Внешне Вера стоически переживала нелегкое положение семьи. Признавалась в неясности планов на будущее только Гольденвейзеру, с которым позволяла себе быть совершенно откровенной. «Как и раньше, у нас нет никаких „перспектив“ на осень, кроме той, что открывается из окна нашей маленькой квартирки», – с грустью писала она в конце академического 1941/42 года. Второй семестр оказался трудным по многим причинам: Дмитрий учился в трех школах, причем весьма посредственных, проболел всю зиму, и недавно ему удалили гланды. Сама Вера постоянно хворала. Владимир нервничал, и не без оснований, по поводу грядущего года. В литературе ему не слишком везло, поскольку при первых попытках опубликовать «Весну в Фиальте» оказалось, что «эта рукопись из разряда бумерангов». Жалованье, получаемое им в Музее сравнительной зоологии, составляло треть тех денег, на которые они жили в Уэлсли. Вера была выбита из колеи и нередко, как случалось и в Берлине, пребывала в мрачном настроении. «Постарайся быть веселенькой, когда возвращусь, – просил ее Владимир в середине года, – но я люблю тебя и унылой» #. Его уже не так умиляли Верины, как он выражался, «маленькие экономические вопли» #.

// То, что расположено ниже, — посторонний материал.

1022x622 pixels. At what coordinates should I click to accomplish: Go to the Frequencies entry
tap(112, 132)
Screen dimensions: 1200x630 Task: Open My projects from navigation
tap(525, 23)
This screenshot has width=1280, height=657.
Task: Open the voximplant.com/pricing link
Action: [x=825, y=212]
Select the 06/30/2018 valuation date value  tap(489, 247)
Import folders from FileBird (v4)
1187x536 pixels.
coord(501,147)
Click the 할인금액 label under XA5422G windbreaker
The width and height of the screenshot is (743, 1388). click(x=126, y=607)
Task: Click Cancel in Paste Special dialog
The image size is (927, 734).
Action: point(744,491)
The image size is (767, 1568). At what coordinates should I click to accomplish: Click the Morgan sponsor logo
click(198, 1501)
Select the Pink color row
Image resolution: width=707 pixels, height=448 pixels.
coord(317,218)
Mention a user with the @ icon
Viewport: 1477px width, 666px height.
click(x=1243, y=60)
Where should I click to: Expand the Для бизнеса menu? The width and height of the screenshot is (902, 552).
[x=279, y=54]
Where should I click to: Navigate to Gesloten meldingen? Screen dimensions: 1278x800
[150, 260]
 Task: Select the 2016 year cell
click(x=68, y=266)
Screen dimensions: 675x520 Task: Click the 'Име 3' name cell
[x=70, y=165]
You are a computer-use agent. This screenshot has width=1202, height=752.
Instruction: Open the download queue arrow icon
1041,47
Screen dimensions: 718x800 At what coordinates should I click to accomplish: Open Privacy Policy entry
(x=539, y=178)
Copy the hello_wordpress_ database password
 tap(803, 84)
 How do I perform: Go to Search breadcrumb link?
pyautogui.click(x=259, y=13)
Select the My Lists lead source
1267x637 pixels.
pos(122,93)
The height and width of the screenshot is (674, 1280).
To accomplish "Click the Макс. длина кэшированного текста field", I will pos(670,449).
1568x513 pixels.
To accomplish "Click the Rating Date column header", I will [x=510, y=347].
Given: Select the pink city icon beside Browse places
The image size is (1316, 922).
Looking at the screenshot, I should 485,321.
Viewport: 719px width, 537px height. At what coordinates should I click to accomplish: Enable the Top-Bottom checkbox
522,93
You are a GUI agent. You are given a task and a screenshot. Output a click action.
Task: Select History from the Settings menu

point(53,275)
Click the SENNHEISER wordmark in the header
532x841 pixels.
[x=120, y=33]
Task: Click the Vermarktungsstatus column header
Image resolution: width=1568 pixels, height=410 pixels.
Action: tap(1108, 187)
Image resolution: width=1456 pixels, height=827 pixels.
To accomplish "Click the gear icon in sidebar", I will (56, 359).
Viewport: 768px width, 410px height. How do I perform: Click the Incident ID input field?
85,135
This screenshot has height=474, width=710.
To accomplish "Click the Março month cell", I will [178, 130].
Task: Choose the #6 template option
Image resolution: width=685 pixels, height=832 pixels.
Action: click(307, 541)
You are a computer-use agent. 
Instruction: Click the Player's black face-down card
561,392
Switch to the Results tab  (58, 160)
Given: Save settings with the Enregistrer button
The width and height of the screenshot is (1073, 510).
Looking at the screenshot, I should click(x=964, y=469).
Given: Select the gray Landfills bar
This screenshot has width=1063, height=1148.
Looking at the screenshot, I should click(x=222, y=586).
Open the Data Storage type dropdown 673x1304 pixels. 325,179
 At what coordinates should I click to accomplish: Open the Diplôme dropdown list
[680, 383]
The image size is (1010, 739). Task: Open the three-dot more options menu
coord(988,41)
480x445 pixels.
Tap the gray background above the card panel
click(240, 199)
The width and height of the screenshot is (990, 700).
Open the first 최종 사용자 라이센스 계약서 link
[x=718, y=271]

Большую часть лета 1942 года они провели у Карповичей, эти каникулы оказались для Веры менее приятны, чем в прошлый раз. Надо полагать, что причиной был конфликт с Татьяной Карпович в связи с невозможностью обуздать непоседу Дмитрия. Младший Набоков в то лето сочинил рассказик о матери, которая «была такая добрая, что когда приходилось шлепнуть сынка, сперва обдавала его веселящим газом», и эта притча дает исчерпывающее представление о взгляде Веры с Владимиром на воспитание, что порой вызывало возмущение друзей. Довольно скоро и в одиночестве Вера уехала из Вермонта, отправившись в Кембридж на поиски жилья. При этом ей было строго наказано подыскать квартиру с изолированной комнатой, где бы Набоков мог работать так, чтоб ему не мешали. Что и было сделано: Вера сняла квартиру на третьем этаже в большом каменном доме на Крейги-Серкл, в двадцати минутах ходьбы от музея. У прежнего жильца, профессора с кошмарным вкусом, она за сто долларов купила мебель. Это тесное жилье сделалось самым длительным пристанищем Набоковых в Америке. В квартирке на Крейги-Серкл, где Вера с Дмитрием ютились в узкой комнатке с двумя односпальными кроватями, так, чтобы Владимир мог работать ночью в соседней, семья прожила вплоть до середины 1948 года. Посетившая их Мэри Маккарти долгое время не могла прийти в себя от обстановки в доме; другим знакомым вспоминалась исключительно кровать Набокова, сплошь засыпанная справочными карточками. Изабел Стивенс, соседка и коллега по Уэлсли, рассказывала, что Набоков кидал исписанные карточки на пол, а Вера подбирала и сортировала их для него. (Она и в самом деле, едва проснувшись, тут же принималась печатать, примостившись на полу перед пишущей машинкой.) Уже в Кембридже Вера узнала, что Анна Фейгина с братом Ильей благополучно добрались до Балтимора. Оба Набоковы были расстроены, узнав, что тем же пароходом не прибыли Гессены; лишь в конце года те наконец отплыли из Франции. «Какой громадный с крошечной свастикой камень свалился с души, стало легче дышать», – писал Набоков, приветствуя Гессенов в Америке.